If the bill passes, those apps would be required to display those take rates, as well as ride destinations and offers made to other drivers for the same job.
“It’s about transparency. Companies would have to disclose the take rates to the drivers and customers before it happens. Sometimes that is not disclosed to a driver before we accept a ride,” said Brian Winkler, a driver for Uber Eats and organizer for Colorado Independent Drivers United, Communication Workers of America Local 7777.
Drivers and supporters of the measure rallied at the Capitol on Monday with Democratic bill sponsors Sen. Robert Rodriguez of Denver, Rep. Stephanie Vigil of Colorado Springs — who is the first gig-app worker to join the Legislature — and Rep. Jennifer Bacon of Denver.
“The bill will finally give us some insight into what gig workers are really earning and provide a process for drivers to challenge unfair or discriminatory terminations,” Rodriguez said in a statement. “When rideshare and delivery companies don’t provide information on fares, rates, or expenses to drivers, it’s not only taking resources from independent drivers and their families but from Colorado communities.”
Hamouda Ahmed has driven for Uber and Lyft for six years and said the quality of working for those companies has declined in recent years. For an $80 ride from downtown to the airport, for example, he said he might take home $19. That low payout, and unpredictability of driving for the apps, make it hard for Ahmed to plan for everyday life expenses.

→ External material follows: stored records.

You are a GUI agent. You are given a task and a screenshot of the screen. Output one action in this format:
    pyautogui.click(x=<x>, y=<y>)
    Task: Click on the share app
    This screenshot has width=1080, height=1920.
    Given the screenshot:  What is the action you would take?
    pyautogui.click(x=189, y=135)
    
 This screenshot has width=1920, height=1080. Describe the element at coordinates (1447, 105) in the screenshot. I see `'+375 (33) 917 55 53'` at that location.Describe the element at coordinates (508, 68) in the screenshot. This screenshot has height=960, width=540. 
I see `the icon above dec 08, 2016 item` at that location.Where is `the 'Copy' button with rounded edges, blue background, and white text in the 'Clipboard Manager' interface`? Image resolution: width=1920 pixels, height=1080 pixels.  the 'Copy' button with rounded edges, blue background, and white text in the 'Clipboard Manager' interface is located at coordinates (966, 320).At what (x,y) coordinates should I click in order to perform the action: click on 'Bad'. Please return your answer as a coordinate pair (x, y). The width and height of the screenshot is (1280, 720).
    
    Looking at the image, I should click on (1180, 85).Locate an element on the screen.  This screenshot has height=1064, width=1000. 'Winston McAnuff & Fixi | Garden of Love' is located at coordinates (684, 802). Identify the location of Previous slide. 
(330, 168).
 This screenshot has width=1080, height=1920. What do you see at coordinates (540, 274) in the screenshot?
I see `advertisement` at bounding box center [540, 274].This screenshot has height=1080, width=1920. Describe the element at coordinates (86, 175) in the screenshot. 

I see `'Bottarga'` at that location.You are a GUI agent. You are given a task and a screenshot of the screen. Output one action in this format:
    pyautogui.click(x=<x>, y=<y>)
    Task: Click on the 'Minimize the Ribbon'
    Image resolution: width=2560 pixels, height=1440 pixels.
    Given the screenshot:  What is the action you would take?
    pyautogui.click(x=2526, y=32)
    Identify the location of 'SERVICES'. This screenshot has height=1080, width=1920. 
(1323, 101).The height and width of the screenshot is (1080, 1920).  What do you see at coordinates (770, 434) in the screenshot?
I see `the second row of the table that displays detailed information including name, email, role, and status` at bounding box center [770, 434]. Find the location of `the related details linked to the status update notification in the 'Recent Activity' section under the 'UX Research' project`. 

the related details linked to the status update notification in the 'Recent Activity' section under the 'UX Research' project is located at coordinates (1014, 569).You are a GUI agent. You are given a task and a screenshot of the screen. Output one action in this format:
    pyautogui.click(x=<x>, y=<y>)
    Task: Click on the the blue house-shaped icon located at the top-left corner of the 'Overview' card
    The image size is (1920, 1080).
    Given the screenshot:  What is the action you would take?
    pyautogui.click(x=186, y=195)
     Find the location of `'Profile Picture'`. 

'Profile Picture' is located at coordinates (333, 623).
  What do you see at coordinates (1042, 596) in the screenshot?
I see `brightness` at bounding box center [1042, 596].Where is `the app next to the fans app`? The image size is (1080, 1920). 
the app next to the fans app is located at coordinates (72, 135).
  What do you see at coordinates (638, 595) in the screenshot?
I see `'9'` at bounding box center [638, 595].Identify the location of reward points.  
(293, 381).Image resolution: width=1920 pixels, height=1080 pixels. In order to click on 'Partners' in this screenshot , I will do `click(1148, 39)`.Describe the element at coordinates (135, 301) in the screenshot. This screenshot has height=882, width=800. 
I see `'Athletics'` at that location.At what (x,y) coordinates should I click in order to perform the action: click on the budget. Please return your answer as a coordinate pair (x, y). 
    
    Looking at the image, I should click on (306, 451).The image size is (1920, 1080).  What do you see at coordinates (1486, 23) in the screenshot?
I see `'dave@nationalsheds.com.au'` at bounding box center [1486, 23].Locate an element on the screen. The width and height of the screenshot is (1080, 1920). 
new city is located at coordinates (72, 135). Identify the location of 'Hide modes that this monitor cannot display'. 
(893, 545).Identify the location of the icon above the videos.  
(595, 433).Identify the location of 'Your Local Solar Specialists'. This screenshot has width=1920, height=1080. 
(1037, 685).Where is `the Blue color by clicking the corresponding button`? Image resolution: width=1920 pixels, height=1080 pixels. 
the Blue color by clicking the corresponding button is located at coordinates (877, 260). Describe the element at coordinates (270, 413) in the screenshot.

“I’m working full time. Sometimes it is 12 hours, sometimes it is 14 hours (a day),” he said. “Uber makes drivers like slaves. You just cannot make the money.”
Recourse for deactivated drivers
The bill would also require companies to give more information to drivers who get deactivated from the platform and give them a better process to appeal the decision. It would give the company 10 days to let the affected driver know why they were deactivated and would allow drivers 180 days to seek a review of the deactivation by requesting a hearing with the Colorado Department of Labor and Employment.
“Currently, Uber and Lyft will deactivate drivers because of a complaint from a customer and not do a proper investigation,” Winkler said. “This leaves people extremely vulnerable. Lots of our drivers buy their car specifically to do this. When they get deactivated, they are left in limbo.”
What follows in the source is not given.